Fellow riders enjoy reminding me that I’ve often said that my bike is “everything I could have asked for or wanted” and that I wouldn’t change a thing. A valid point indeed but I have been painted into a corner by my own haunting words from a day long passed. I began to pontificate on the reason for needing all these expensive new parts. Unfortunately for you, having been shushed on the spot (girlfriends tend to do that), now you get to listen to my rant.

It’s as simple as this: Building, owning, riding or buying a bike brings out the “cold war” in people. There’s a constant arms race to own and ride the newest, fanciest, slickest, swankiest and most awe-inspiring piece of equipment to hit the market. Carbon fiber, titanium, fancy anodized bits and ultra-weight weenie parts are a few examples of the artillery various factions rally around.

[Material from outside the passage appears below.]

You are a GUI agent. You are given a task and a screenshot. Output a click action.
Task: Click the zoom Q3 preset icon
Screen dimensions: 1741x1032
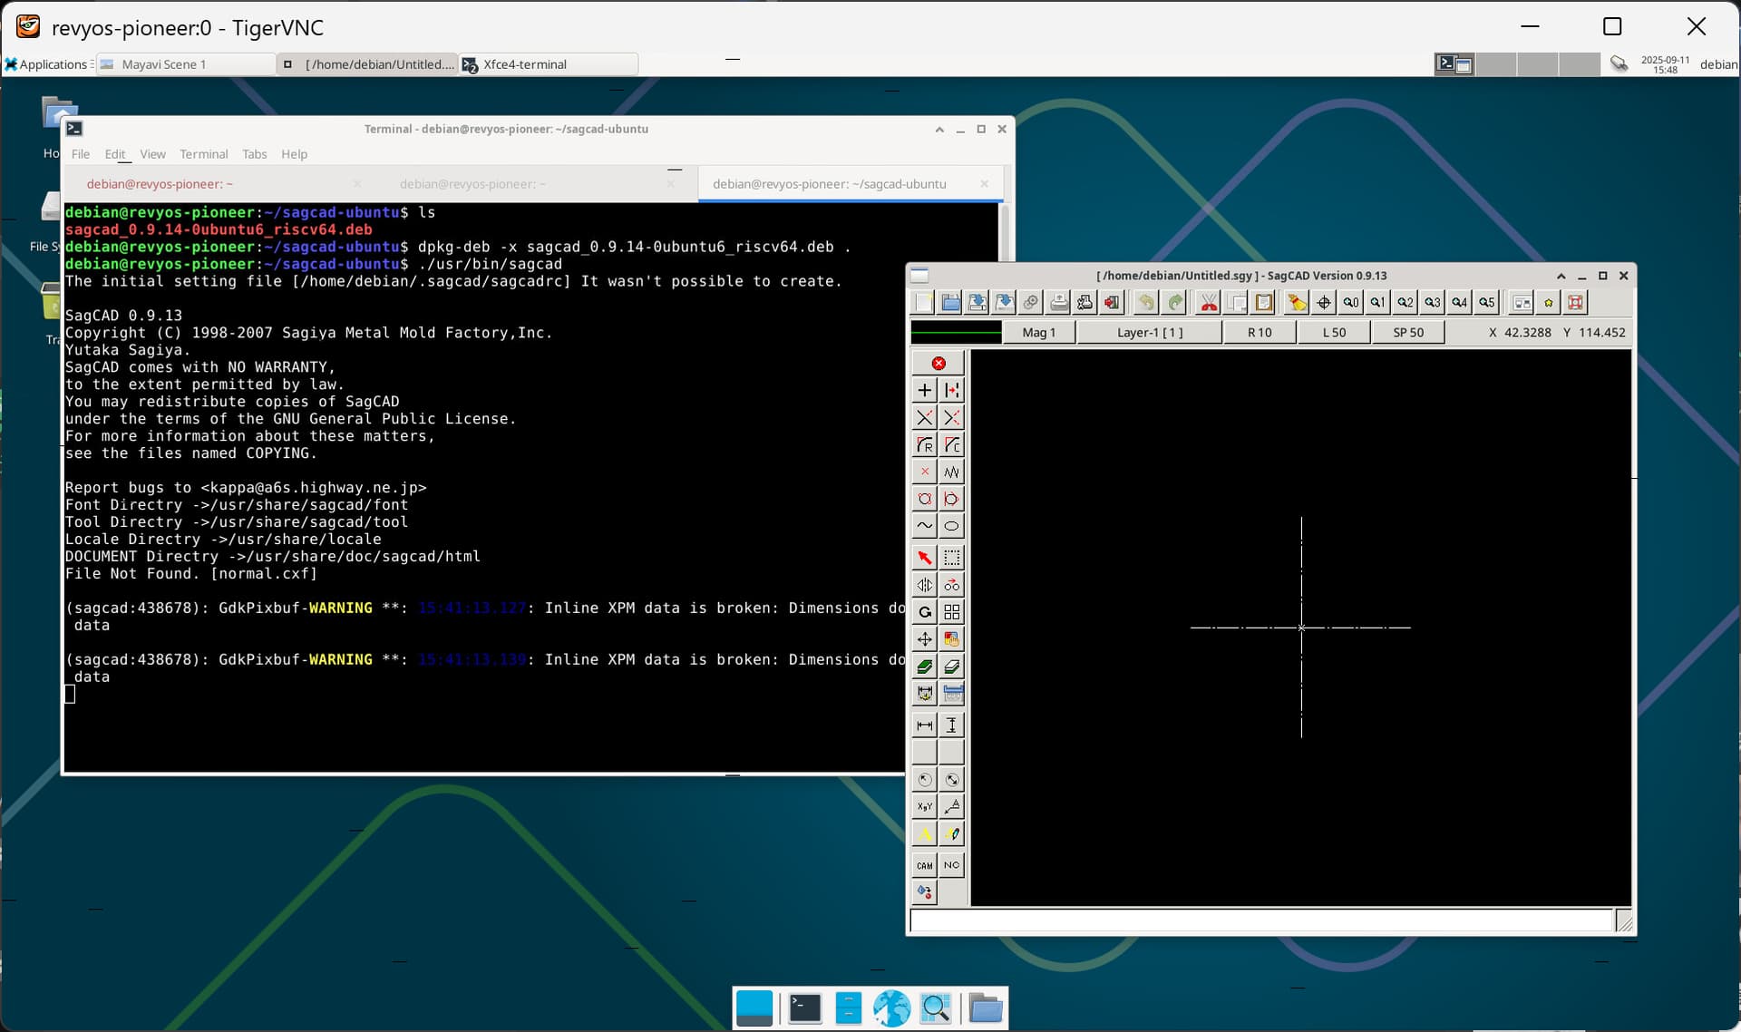[x=1432, y=303]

Nobody is immune, no matter how much willpower they claim to possess. Everyone has that one little thing, one single part, that tiny obsession that draws them into the cold war of cycling. Even with my girlfriend present, I am immune-neither is my checkbook- no matter how much I wish I could be. It already started with forged and carbon parts in the form of an X.0 derailleur. My symptom’s progressing too- I’ve got my eye on X.0 shifters and a new crankset to replace the oh-so-bland LX cranks that served me dutifully through the past two seasons. Or there’s the other project I’ve got in my head: a short travel, lightweight full suspension rig. Let’s face it; 5” travel all around is unnecessary sometimes, and it doesn’t hurt to ride something 6 pounds lighter on those long hot days.

Damn...I’m doing it again.

As we share the same dirt, the different powers go head-to-head. Geared riders compete against singlespeeders; 29ers fling pooh at 26ers; full suspension jousts with full rigid riders, and hardtails cower in the middle; all-mountain riders laugh at downhillers, and free riders leave tire tracks on XC racers. It’s getting to be downright ridiculous when you witness some of the things people argue over (especially in online forums). In the end, don’t we all ride the same trails on two round wheels?

New bikes...the next atomic weapon?
I’m lucky to ride with people who could care less about what’s underneath them. We all ride because we love it. The bike is only the tool to give us this pleasure we seek. Sure, I’ve drooled over people’s bikes on the trail and they’ve drooled over mine at times. I don’t care. I have my reasons for buying and riding what I choose. If people want to inflate their egos by claiming their derailleur, fork, shock, whatever-thingamabob is better than mine, then so be it. I hope it makes them feel better. I want to go and ride and I hope for their sake they feel the same.

So am I going to build a short travel bike? Probably, but not until I get around to it. I’ll still hang out, drinking large café mochas in Barnes and Noble, flipping through the rags and checking out the shiny new schwag. I’ll still talk about picking up this part or that part, and get shushed about it. The fact remains, the great equalizer is how that bike performs for you out on the trail and if you’re having fun. If you have the most expensive, most current prototype bike on the planet and you can’t pedal 10 feet up a fire road without falling over, I’d say that speaks for itself. You may be winning the arms race, but you’re losing the cold war.